Shares in Britvic were up on the FTSE 250 in morning trading after the soft drinks company reported double digit revenue growth in the full year ended 21 October.

Total group revenue was reported as being up 14.6 per cent in the full year period, while in the fourth quarter revenue increased 33.4 per cent.

Excluding the groups newly acquired French business full year revenue rose 5.9 per cent. Britvic said that the French business had been successfully integrated and that it had benefitted from "good summer trading and category growth".

Meanwhile in Ireland Britvic said that it, along with many other companies in the country, had suffered from a "continuing difficult consumer environment" and that it had taken action to alter its business model in the country.

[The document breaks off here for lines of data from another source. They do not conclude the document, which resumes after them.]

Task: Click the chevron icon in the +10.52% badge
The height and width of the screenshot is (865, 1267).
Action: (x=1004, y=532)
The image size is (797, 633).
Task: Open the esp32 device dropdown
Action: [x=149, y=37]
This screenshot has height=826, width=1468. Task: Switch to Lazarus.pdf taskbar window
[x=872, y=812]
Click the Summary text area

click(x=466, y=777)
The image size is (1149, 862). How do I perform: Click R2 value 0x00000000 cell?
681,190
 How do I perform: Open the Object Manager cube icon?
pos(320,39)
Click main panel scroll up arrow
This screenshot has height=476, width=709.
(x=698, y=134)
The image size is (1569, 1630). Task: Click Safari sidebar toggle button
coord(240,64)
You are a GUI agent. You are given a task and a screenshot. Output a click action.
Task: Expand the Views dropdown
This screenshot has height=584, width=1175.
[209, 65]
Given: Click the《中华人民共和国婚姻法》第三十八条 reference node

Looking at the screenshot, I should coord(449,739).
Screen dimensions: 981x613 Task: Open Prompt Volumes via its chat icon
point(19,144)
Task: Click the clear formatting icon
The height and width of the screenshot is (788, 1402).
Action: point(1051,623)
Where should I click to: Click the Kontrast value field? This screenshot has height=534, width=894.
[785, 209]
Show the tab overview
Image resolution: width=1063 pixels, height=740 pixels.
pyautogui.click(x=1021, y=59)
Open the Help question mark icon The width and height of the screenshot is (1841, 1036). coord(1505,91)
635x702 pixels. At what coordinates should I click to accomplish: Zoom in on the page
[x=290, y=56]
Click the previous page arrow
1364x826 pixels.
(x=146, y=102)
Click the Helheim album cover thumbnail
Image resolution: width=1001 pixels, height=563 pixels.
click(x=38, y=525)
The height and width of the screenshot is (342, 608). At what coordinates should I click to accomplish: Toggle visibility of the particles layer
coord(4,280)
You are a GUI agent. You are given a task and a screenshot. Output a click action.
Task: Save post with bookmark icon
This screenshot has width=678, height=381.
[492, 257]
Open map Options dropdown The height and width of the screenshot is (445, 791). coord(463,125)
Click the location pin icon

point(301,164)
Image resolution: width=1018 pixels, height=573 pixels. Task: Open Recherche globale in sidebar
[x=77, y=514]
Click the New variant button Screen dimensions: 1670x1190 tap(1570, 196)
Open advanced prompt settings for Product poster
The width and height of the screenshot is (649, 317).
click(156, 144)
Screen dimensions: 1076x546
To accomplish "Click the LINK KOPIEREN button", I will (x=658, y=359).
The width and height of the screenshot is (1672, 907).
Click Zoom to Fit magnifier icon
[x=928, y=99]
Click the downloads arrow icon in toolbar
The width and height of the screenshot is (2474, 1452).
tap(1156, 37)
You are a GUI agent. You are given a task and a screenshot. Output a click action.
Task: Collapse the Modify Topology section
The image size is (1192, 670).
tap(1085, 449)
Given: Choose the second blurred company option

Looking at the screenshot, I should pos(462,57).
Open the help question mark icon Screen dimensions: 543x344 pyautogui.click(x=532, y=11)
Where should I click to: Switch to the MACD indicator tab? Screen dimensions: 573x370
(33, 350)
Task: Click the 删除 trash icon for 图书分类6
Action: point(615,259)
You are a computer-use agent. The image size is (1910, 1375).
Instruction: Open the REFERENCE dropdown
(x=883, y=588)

Paul Moody, Chief Executive of Britvic, said, "Britvic has delivered another strong revenue performance in 2010, maintaining our track record of consistent growth. We have outperformed key markets, which continue to prove resilient despite the uncertain consumer environment. We are delighted with both the trading performance and integration of Britvic France, and our action in Ireland will put our business model in optimal shape ahead of eventual market recovery.

"The combination of revenue growth and a tight management of costs mean that we expect to meet market expectations for the Group in 2010. Additionally, despite our caution on a weak consumer environment, we are confident at this early stage that we have the focused strategy to deliver another robust set of results for the year ahead"

By 09:20 shares in Britvic were up 4.29 per cent on the FTSE 250 to 490.70 pence per share.